It's a hard life Wilbert has left his sons, but a life he would like to preserve. The BP work will dry up in time. He's not sure what comes next.
"I think we're in trouble," he says.
SET ADRIFT Wilbert Collins’s family has held fishing rights for the reefs in Caminada Bay since the 1930s, through five generations of oystermen. While the sign still stands outside the Collins Oyster Company property, he hasn’t been able to fish Caminada or any of the nearby lakes and bayous — where some of the most sought-after oysters are harvested — for two months. Collins’s boats are working for BP now, helping to clean up the spill.
'Apples in an orange market'
The oysters arrived in brown burlap sacks. Hundreds at a time, from the Collins clan and the Fox family and a handful of other trusted practitioners.
And here, in a spare, concrete room at the corner of Toulouse and North Rampart on the edge of the French Quarter, the shuckers of P&J Oyster Company went to work: splitting the mollusks, dropping the oysters into small metal buckets, and piling up the discarded shells in a daily monument to the bounty of the gulf.
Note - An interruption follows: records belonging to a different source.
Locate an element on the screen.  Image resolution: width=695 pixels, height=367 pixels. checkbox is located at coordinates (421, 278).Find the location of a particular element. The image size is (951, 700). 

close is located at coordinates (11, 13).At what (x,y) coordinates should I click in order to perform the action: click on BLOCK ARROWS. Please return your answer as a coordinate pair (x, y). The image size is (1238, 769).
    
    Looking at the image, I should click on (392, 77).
P&J, the nation's oldest oyster distributor, has ceased its shucking operations and laid off two thirds of its 21 employees. An operation that was selling as many as 30,000 oysters a day a few months ago now ships out as few as 750.
Alfred Sunseri, who owns the business with his brother Sal Jr., says he has begun importing West Coast oysters of late. But they're a bit alien, he suggests, in a city used to Louisiana's small, milky mollusks.
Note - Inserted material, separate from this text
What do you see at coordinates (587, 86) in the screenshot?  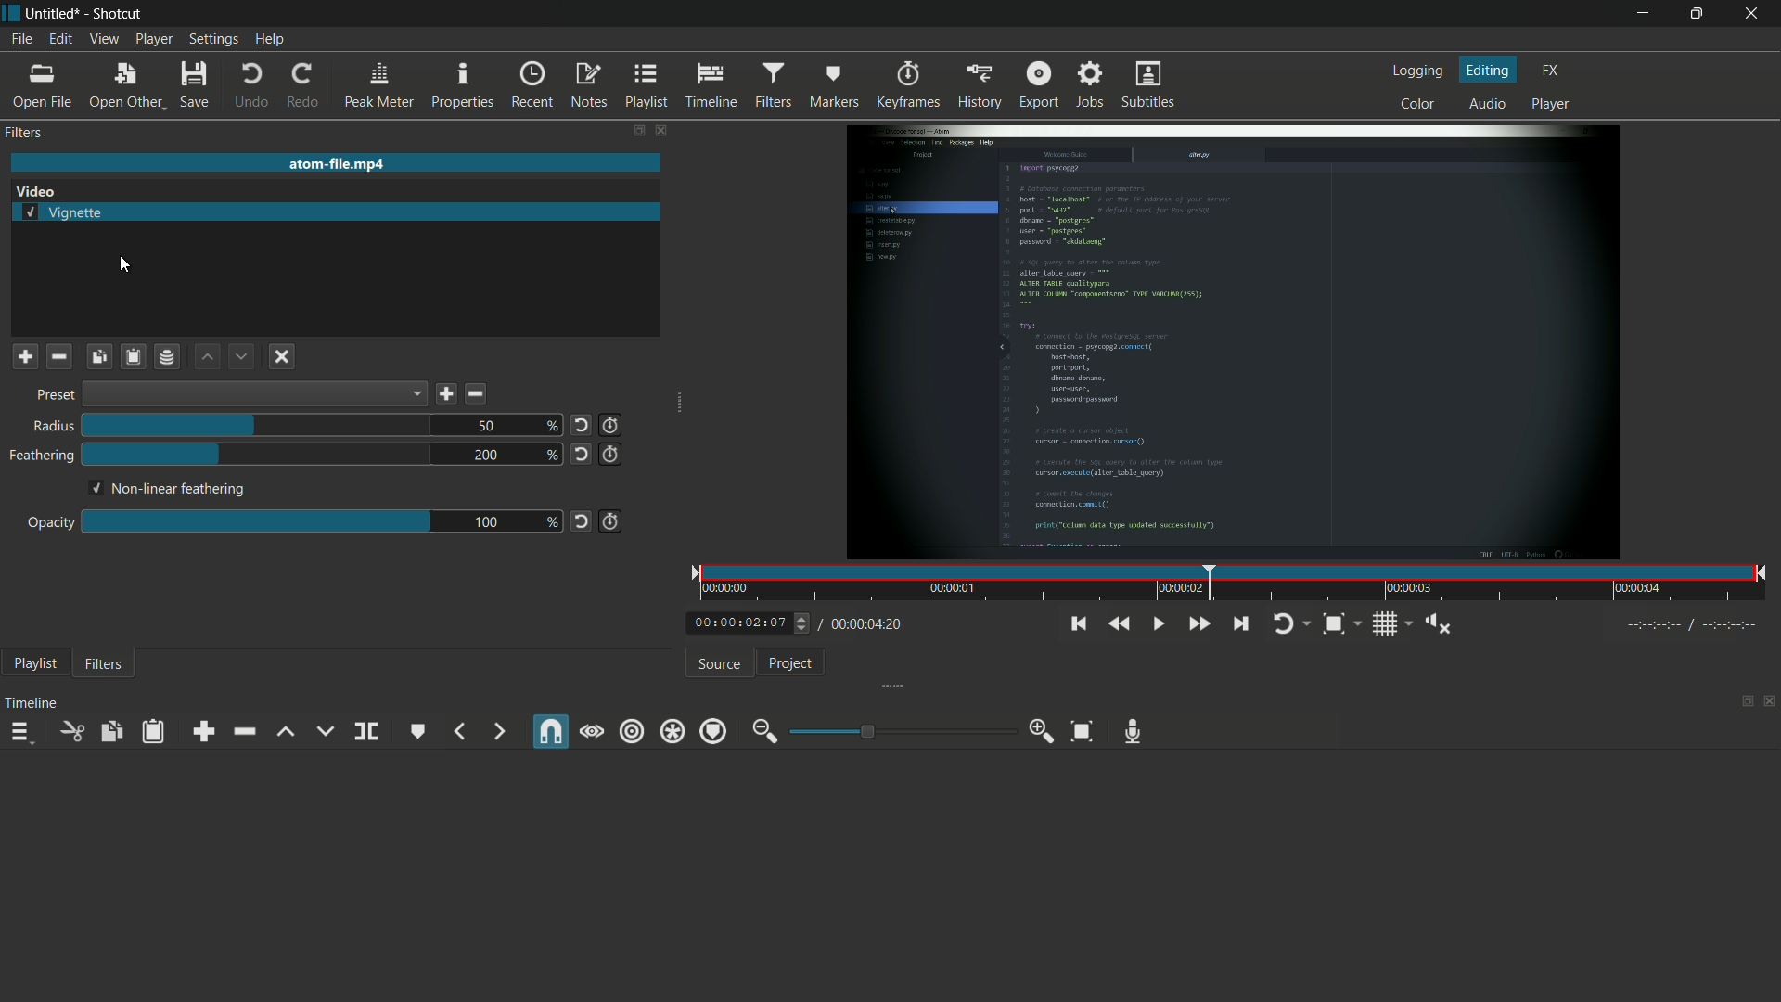 I see `notes` at bounding box center [587, 86].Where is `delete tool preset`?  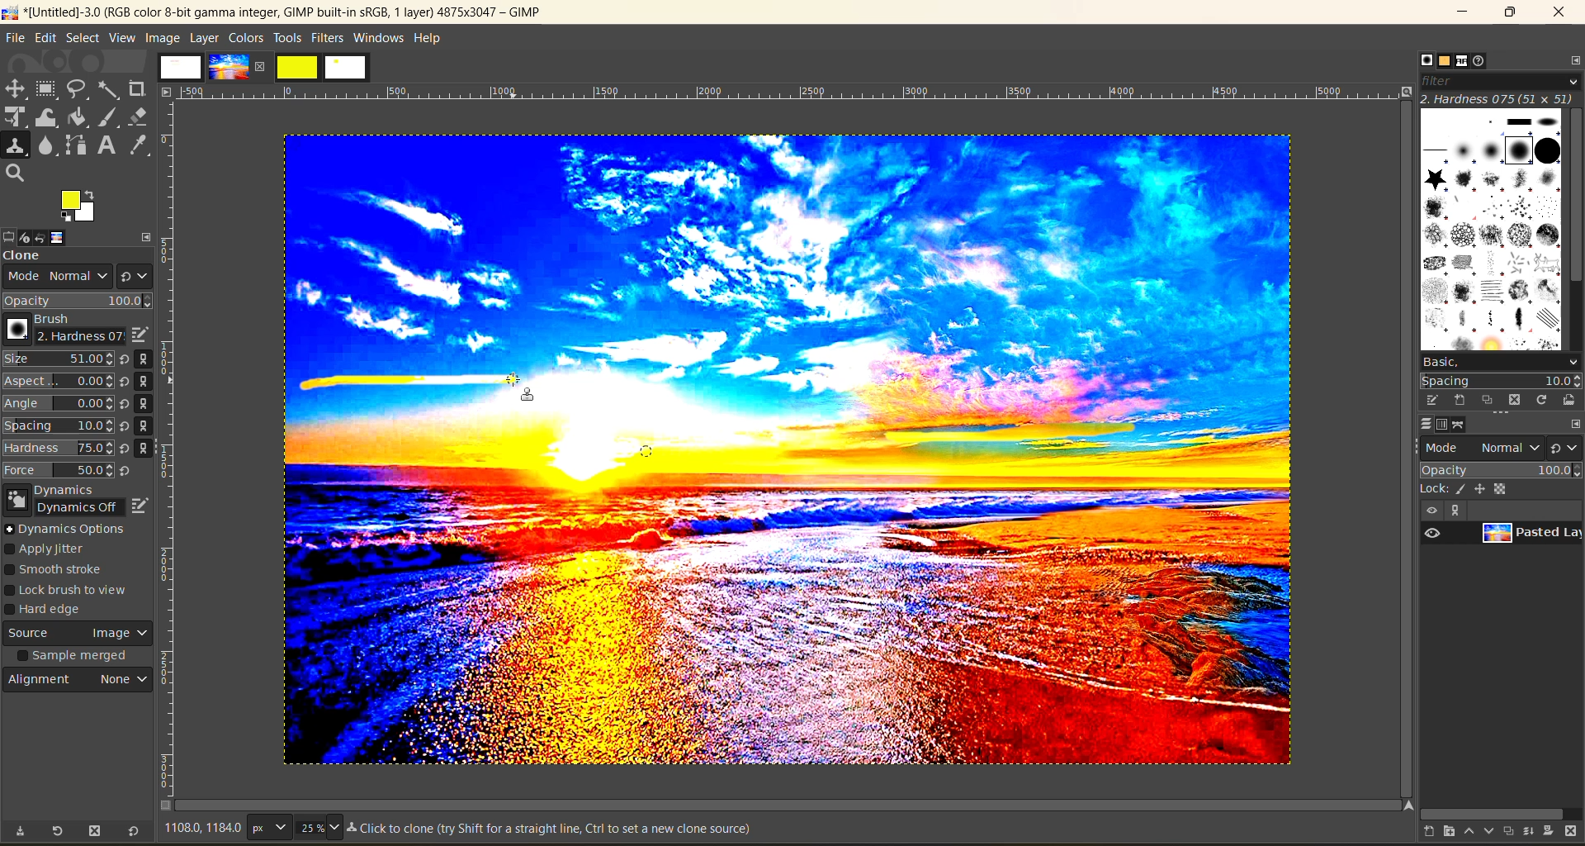 delete tool preset is located at coordinates (95, 831).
"It's selling apples in an orange market," he says, sitting in his office on a recent Thursday morning, a blue P&J shirt on his back and a graying goatee curled around his mouth.
That P&J would even attempt to sell an out-of-state oyster speaks volumes about the spill's disruption of the local food chain.
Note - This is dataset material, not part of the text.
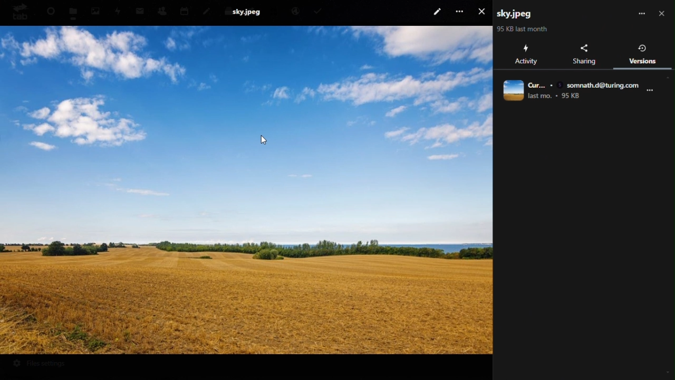 The width and height of the screenshot is (675, 380). I want to click on Versions, so click(642, 53).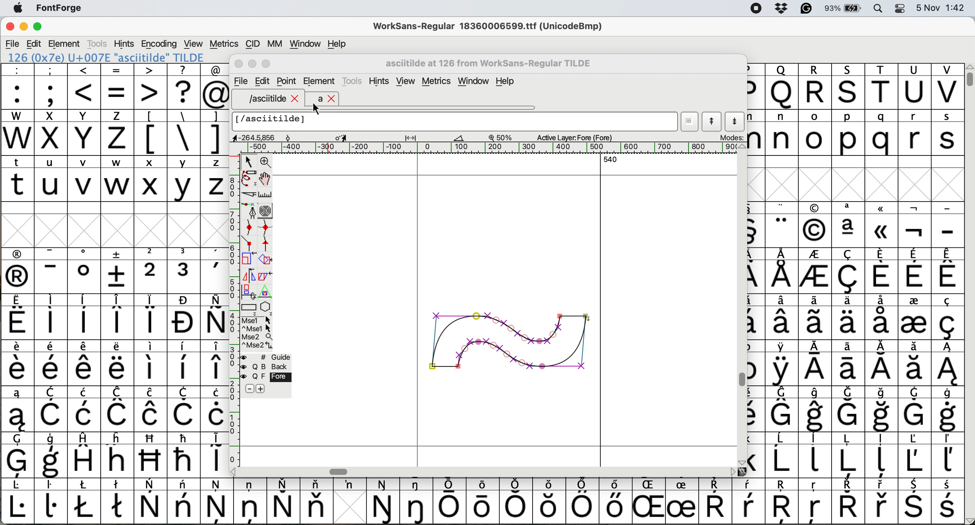  What do you see at coordinates (86, 409) in the screenshot?
I see `symbol` at bounding box center [86, 409].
John Popich, a Croatian immigrant, founded the company in 1876 and since then, it has dealt exclusively in Louisiana oysters. P&J's product has figured in some of New Orleans most famous confections. There's oyster stew, and that Depression-era staple, the oyster po'-boy — the meat fried and buried in a crusty submarine roll with lettuce, tomato, and mayonnaise.
But Al gets most animated talking about the baked dishes: Oysters Rockefeller, Oysters Bienville, and Oysters Mosca — the latter stacked with garlic, bread crumbs, olive oil, parmesan, and squeezed lemon.
"I'm not sticking my chest out or anything," he says, "but New Orleans has really done a lot for cooking in the country. . . . And the oysters come from P&J."
Katrina ran roughshod over many of the oystermen who supplied the company. But Al, whose family has owned the business for three generations, says the hurricane prepared him, in an odd way, for the present calamity.
Before the storm he worked too much; felt too burdened by the family legacy. The trauma of Katrina helped nudge him away from the office and closer to home. And these days, he finds himself counseling his son Blake, 24, who recently took over as plant manager, to avoid undue stress from the spill.